• TASK
In the article below on malaria research in Ghana, which drug has Ghana chosen as its first-line treatment for malaria?
[QUOTED PASSAGE]
The two-year research is expected to promote the rational on prescribing anti-malaria drugs among 52 chemical sellers, the main non-formal outlets in dispensing drugs at the community level.

This was announced by Dr Evelyn Ansah, Dangme West District Director of Health Services at a workshop organized by the African Media and Malaria Research Network at Dodowa.

It was to update journalists on the on-going malaria research activities at the Dodowa Health Research Centre.

She said there was the need to ensure rational prescription and dispensing of the newly introduced anti-malarial drugs, known as Artemisinin-Based Combination (ACT) therapies.

The ACT has replaced chloroquine, a drug which is no longer effective against the disease because of its resistance to the parasite.

Ghana has chosen artesunate-amodiaquine among ACT as her first line drug to treat malaria.

Under the research, ACT would be made available at the chemical shops under an Affordable Medicines Facility-Malaria programme, to ensure access to effective anti-malarial drugs, especially in the private sector.

Dr Ansah pointed out that the trial among chemical sellers was a follow-up to trials conducted at the health facilities, where RDT kits for malaria were introduced to study the prescription by medical practitioners, clinicians and the attitude of patients to reduce over prescription of anti-malarial drugs.

She said during the trial, about 9,236 patients were screened and 3,452 patients were exposed to the presumptive diagnosis setting where the clinician had to depend on only clinical suspicion without a laboratory test and use of microscopes to diagnose and treat patients and 3,811 patients were exposed to the setting, where microscopes were available.

Dr Ansah said it was realized that in the setting where no microscopes were available, the introduction of RDT reduced over prescription by approximately 36 per cent.

She said data on the perception of health providers and patients on the use of RDT and the cost-effectiveness of introducing RDT had been completed and being analyzed.

Malaria is endemic in Ghana but not all patients who have a headache or fever would be suffering from malaria.

Presumptive and mismanagement of malaria cases are not uncommon at the health facilities and the introduction of RDT kits is expected to help in the effective diagnosis and management of malaria cases if adopted as a policy.
[/QUOTED PASSAGE]
[GIVEN RECORDS]
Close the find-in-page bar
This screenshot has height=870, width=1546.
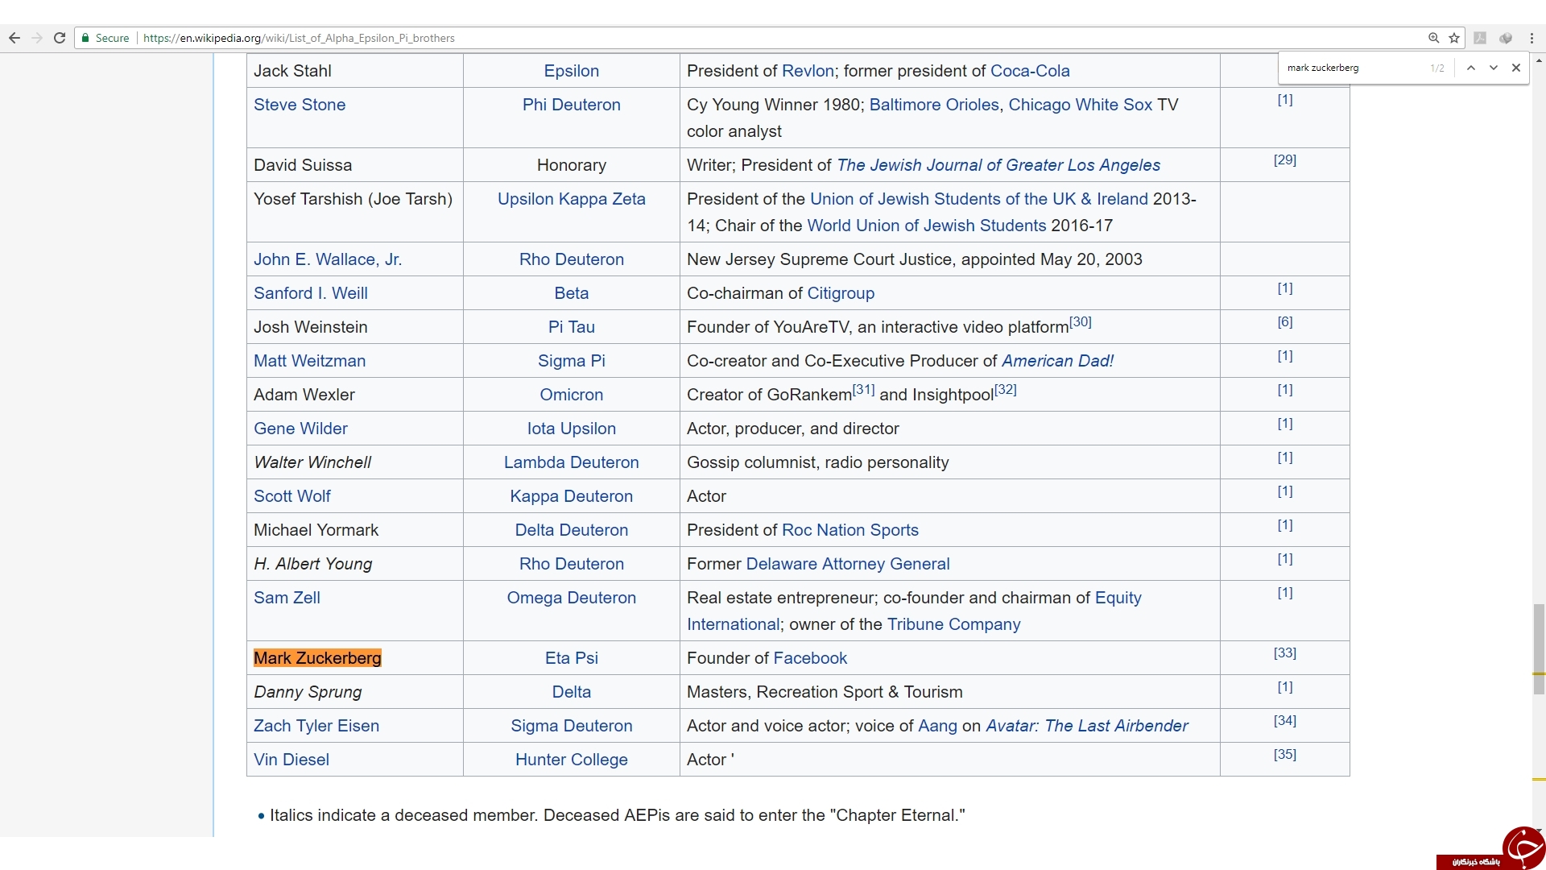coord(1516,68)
[/GIVEN RECORDS]
[GIVEN RECORDS]
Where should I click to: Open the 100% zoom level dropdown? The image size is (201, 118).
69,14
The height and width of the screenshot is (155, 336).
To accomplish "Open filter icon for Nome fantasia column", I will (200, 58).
[/GIVEN RECORDS]
• ANSWER TO THIS TASK
Artesunate-amodiaquine